# PROBLEM REQUIREMENTS:
Only the lines from the one containing "[London Blue Topaz" through the one containing "談評論 (206, 784)" should be printed, exactly as they appear below, with both ends included.
========
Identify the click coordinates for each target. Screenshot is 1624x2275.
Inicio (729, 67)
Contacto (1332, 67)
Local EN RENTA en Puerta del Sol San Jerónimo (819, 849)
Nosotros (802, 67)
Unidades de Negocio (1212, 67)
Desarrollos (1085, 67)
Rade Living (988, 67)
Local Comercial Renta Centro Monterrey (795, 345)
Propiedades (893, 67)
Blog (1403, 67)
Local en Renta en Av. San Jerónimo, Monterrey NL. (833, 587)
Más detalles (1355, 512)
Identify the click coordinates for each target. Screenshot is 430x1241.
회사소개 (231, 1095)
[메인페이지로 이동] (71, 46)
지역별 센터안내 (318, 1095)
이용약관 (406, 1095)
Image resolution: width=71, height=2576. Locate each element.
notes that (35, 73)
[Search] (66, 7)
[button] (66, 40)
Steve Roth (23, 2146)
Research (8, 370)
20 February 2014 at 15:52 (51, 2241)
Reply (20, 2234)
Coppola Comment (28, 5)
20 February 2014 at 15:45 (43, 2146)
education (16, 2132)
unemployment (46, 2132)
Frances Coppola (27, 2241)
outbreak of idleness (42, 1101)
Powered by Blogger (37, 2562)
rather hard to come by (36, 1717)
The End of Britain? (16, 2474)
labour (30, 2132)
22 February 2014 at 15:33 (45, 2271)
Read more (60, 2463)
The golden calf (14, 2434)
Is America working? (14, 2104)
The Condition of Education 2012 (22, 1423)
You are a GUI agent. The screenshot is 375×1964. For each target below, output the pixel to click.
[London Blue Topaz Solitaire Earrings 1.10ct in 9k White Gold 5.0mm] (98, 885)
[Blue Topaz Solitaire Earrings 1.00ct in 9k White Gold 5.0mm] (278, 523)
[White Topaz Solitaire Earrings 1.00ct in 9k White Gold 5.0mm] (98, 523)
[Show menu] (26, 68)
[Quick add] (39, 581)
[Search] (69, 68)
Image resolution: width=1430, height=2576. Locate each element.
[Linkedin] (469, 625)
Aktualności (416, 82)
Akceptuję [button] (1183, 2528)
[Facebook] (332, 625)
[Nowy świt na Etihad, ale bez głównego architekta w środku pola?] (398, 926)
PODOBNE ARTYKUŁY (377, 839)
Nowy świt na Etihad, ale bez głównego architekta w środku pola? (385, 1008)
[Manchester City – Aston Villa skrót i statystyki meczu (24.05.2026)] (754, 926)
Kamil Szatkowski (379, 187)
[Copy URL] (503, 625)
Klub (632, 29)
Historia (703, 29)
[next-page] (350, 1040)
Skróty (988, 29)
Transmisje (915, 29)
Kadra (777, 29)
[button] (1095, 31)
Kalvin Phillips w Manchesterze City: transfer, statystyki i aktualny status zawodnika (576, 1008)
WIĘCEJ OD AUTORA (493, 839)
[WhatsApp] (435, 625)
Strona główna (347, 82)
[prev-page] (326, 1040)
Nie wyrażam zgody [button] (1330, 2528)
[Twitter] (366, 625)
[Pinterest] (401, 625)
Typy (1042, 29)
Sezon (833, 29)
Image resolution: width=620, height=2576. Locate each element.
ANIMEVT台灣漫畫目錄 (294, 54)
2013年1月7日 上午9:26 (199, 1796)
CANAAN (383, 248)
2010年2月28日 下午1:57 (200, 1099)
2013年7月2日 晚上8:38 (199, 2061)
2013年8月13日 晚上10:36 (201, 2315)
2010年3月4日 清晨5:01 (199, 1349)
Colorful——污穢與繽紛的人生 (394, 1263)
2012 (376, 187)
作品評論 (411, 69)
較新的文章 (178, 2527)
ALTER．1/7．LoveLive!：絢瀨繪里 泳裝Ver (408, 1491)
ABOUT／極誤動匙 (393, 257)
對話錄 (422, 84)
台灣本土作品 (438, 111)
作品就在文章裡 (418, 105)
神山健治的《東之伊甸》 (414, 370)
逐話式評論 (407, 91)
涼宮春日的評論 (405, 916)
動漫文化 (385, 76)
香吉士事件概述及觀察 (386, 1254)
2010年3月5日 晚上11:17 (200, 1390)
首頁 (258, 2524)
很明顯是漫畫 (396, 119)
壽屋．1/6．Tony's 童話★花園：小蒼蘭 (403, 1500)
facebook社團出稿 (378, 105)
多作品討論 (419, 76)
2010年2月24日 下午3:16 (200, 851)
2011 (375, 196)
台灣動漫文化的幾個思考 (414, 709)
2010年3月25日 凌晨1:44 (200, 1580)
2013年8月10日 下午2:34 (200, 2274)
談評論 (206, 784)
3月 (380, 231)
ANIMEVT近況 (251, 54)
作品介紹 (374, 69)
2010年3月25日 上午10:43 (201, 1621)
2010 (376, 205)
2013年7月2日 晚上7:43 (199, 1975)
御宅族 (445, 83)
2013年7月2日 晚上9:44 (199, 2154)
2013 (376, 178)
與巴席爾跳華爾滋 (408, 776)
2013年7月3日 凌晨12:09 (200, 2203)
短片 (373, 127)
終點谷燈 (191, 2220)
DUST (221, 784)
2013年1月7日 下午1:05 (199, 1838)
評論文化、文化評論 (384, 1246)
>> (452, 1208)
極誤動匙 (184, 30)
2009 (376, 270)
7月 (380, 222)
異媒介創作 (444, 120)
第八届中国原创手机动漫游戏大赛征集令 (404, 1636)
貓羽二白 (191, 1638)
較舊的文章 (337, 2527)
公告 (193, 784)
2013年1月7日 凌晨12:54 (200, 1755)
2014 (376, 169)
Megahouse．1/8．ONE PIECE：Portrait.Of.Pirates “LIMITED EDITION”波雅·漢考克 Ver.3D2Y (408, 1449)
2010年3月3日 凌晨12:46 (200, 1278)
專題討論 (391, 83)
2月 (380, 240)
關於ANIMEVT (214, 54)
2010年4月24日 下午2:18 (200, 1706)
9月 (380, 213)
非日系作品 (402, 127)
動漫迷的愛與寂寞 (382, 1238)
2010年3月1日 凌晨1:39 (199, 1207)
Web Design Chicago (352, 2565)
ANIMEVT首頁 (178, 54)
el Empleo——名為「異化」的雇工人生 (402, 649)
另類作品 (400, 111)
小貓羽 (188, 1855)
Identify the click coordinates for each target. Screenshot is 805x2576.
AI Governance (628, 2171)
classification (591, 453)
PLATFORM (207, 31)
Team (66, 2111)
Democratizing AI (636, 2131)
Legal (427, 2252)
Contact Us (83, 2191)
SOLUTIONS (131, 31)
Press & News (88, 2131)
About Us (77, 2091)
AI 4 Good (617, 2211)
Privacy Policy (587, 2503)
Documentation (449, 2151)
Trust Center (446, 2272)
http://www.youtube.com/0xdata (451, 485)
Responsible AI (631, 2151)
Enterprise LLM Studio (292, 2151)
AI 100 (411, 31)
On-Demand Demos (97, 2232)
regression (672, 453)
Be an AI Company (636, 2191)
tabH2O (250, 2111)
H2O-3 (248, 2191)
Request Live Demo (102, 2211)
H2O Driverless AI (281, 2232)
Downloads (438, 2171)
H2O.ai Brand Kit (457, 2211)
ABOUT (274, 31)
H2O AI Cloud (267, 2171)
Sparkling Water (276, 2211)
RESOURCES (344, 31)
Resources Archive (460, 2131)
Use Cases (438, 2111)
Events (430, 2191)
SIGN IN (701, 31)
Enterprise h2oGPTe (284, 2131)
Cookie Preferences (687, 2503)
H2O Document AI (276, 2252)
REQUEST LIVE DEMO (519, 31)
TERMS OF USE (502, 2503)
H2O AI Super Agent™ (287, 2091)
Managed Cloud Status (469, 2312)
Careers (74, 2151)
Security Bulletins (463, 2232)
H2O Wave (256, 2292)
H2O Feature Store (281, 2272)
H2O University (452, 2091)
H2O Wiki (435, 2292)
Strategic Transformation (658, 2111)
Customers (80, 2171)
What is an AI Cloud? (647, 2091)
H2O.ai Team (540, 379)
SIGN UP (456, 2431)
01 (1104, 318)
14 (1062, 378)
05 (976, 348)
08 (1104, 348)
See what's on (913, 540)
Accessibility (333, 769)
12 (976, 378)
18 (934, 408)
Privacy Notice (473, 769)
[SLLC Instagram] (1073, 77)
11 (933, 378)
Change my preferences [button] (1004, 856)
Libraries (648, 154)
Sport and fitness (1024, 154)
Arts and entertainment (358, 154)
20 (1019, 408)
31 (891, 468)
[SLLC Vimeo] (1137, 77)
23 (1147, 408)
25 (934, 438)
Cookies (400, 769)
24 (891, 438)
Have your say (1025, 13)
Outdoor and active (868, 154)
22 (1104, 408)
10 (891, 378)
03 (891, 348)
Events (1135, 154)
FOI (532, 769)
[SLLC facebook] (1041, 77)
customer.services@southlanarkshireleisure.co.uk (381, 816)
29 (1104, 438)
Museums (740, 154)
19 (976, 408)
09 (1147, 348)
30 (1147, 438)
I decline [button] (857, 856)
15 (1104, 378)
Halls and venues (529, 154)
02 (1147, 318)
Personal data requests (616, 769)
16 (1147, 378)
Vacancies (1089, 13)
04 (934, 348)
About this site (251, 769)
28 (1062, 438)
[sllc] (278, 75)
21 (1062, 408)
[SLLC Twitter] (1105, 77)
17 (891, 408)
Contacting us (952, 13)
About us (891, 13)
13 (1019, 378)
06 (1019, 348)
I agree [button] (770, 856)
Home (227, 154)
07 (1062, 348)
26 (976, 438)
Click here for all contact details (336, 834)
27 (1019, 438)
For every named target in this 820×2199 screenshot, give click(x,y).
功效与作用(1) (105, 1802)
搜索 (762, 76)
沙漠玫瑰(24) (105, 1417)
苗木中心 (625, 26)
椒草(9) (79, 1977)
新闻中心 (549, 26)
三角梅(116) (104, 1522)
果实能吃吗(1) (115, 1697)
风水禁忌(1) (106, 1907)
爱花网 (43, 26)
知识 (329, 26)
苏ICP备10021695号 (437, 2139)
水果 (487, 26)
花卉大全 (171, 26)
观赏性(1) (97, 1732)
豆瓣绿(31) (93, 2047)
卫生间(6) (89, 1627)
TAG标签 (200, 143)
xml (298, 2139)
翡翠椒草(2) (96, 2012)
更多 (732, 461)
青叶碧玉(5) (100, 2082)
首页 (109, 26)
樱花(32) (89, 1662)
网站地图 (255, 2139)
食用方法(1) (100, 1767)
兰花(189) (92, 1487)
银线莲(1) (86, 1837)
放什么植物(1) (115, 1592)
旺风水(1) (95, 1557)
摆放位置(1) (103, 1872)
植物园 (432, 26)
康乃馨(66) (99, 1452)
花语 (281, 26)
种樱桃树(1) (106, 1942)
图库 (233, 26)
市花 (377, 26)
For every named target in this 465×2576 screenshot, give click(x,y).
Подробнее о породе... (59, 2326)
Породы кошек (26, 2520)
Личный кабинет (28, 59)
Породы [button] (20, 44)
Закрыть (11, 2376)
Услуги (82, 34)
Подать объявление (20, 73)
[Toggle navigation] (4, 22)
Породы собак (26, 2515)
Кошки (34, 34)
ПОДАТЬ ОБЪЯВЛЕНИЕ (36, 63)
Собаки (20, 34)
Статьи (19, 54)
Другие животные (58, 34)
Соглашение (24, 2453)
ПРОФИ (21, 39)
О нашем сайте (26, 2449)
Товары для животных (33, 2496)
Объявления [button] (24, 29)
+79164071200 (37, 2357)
========
# REPLY:
[London Blue Topaz Solitaire Earrings 1.10ct in 9k White Gold 5.0mm] (98, 885)
[Blue Topaz Solitaire Earrings 1.00ct in 9k White Gold 5.0mm] (278, 523)
[White Topaz Solitaire Earrings 1.00ct in 9k White Gold 5.0mm] (98, 523)
[Show menu] (26, 68)
[Quick add] (39, 581)
[Search] (69, 68)
Image resolution: width=1430, height=2576. Locate each element.
[Linkedin] (469, 625)
Aktualności (416, 82)
Akceptuję [button] (1183, 2528)
[Facebook] (332, 625)
[Nowy świt na Etihad, ale bez głównego architekta w środku pola?] (398, 926)
PODOBNE ARTYKUŁY (377, 839)
Nowy świt na Etihad, ale bez głównego architekta w środku pola? (385, 1008)
[Manchester City – Aston Villa skrót i statystyki meczu (24.05.2026)] (754, 926)
Kamil Szatkowski (379, 187)
[Copy URL] (503, 625)
Klub (632, 29)
Historia (703, 29)
[next-page] (350, 1040)
Skróty (988, 29)
Transmisje (915, 29)
Kadra (777, 29)
[button] (1095, 31)
Kalvin Phillips w Manchesterze City: transfer, statystyki i aktualny status zawodnika (576, 1008)
WIĘCEJ OD AUTORA (493, 839)
[WhatsApp] (435, 625)
Strona główna (347, 82)
[prev-page] (326, 1040)
Nie wyrażam zgody [button] (1330, 2528)
[Twitter] (366, 625)
[Pinterest] (401, 625)
Typy (1042, 29)
Sezon (833, 29)
Image resolution: width=620, height=2576. Locate each element.
ANIMEVT台灣漫畫目錄 (294, 54)
2013年1月7日 上午9:26 (199, 1796)
CANAAN (383, 248)
2010年2月28日 下午1:57 (200, 1099)
2013年7月2日 晚上8:38 (199, 2061)
2013年8月13日 晚上10:36 (201, 2315)
2010年3月4日 清晨5:01 (199, 1349)
Colorful——污穢與繽紛的人生 (394, 1263)
2012 (376, 187)
作品評論 (411, 69)
較新的文章 (178, 2527)
ALTER．1/7．LoveLive!：絢瀨繪里 泳裝Ver (408, 1491)
ABOUT／極誤動匙 (393, 257)
對話錄 (422, 84)
台灣本土作品 (438, 111)
作品就在文章裡 (418, 105)
神山健治的《東之伊甸》 (414, 370)
逐話式評論 (407, 91)
涼宮春日的評論 (405, 916)
動漫文化 (385, 76)
香吉士事件概述及觀察 (386, 1254)
2010年3月5日 晚上11:17 (200, 1390)
首頁 (258, 2524)
很明顯是漫畫 (396, 119)
壽屋．1/6．Tony's 童話★花園：小蒼蘭 (403, 1500)
facebook社團出稿 (378, 105)
多作品討論 (419, 76)
2010年2月24日 下午3:16 (200, 851)
2011 (375, 196)
台灣動漫文化的幾個思考 (414, 709)
2010年3月25日 凌晨1:44 (200, 1580)
2013年8月10日 下午2:34 (200, 2274)
談評論 (206, 784)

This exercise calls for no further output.